_PROBLEMS TO SOLVE_
a - In the agile blog post, what kind of development made the pilot project a good opportunity to try agile?
b - Retype the part of the agile blog post that begins at the words "The Agile Journey –" and stops after "Agile Journey category.".

_SELECTED EXTRACT_
________________________________________

Enterprise Agile Blog

The Agile Journey – Corporate Enterprise IT

The Third Day – Expanding Agile @ Graebel

Note: This is part of a new and continuing series which is collected under the Agile Journey category.

Prelude

In the last post The Second Day – Establishing Agile @ Graebel I described how we embarked upon a pilot project where we followed a scrum mindset. I also briefly discussed several aspects and discoveries that we experienced along the way and compared them to what we do today. The pilot project was an overall success and it laid the groundwork for an expansion of agile methods to the software development efforts under my direction at Graebel. This expansion is where we begin this post.

Introduction

Our pilot project was a perfect opportunity to try agile as it was green field development and thus wasn’t encumbered by legacy code, processes or architectures. We were able to dedicate developers who could stay focused and learn the scrum cadence and disciplines. We were also fortunate in that the business did not fully understand their own needs which enabled us to design, build & try all within a short iteration. Yet the pilot wasn’t representative of the other half of my department’s mission – which included support, maintenance, enhancements and brownfield development on custom developed applications as well as packaged applications.

________________________________________

_PROVIDED MATERIAL_

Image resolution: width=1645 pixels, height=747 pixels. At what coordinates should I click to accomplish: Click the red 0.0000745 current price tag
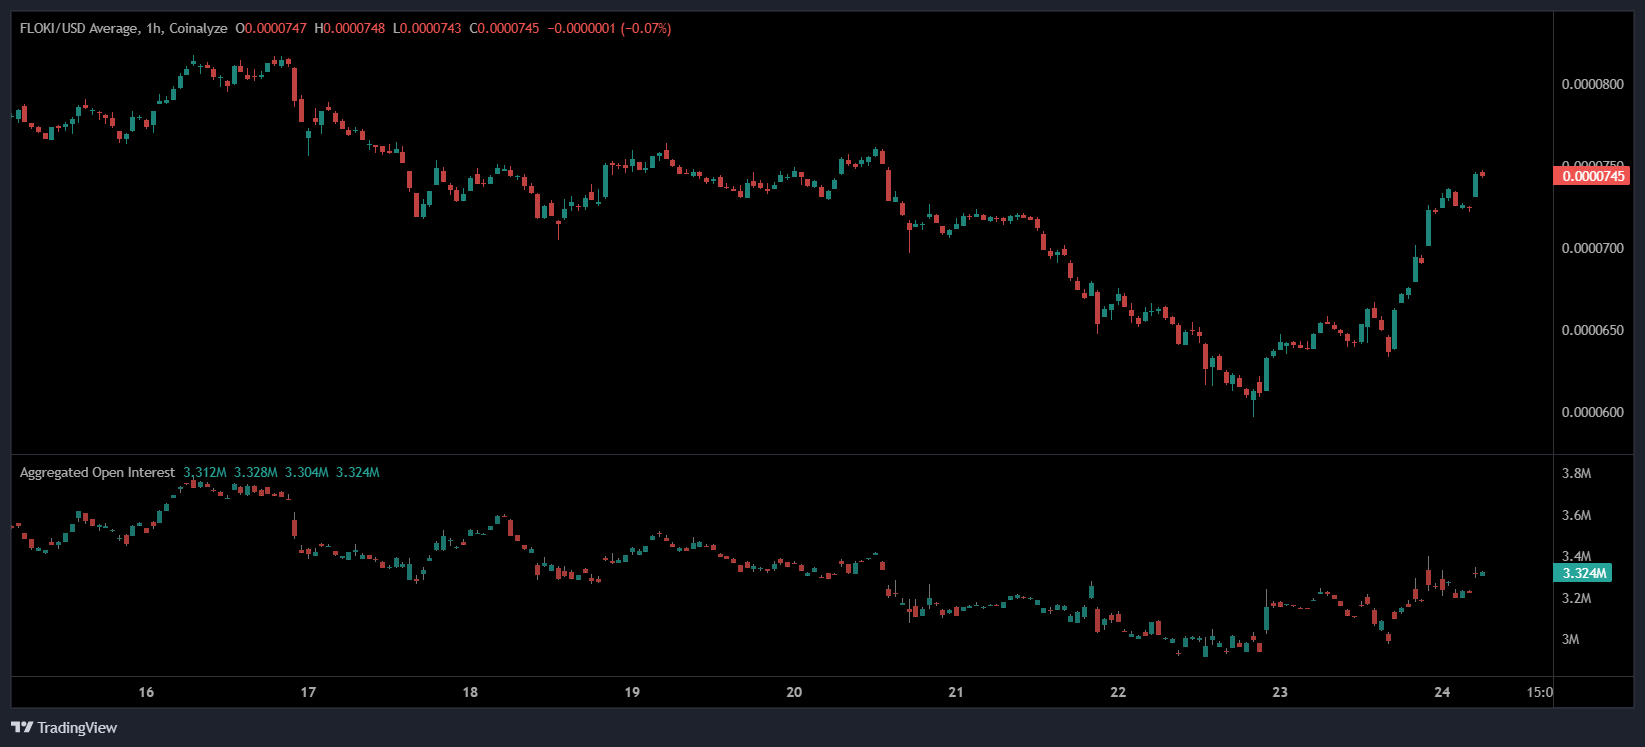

________________________________________

_THE REPLIES_
a - It was green field development, so it wasn't encumbered by legacy code, processes or architectures.

b -
The Agile Journey – Corporate Enterprise IT

The Third Day – Expanding Agile @ Graebel

Note: This is part of a new and continuing series which is collected under the Agile Journey category.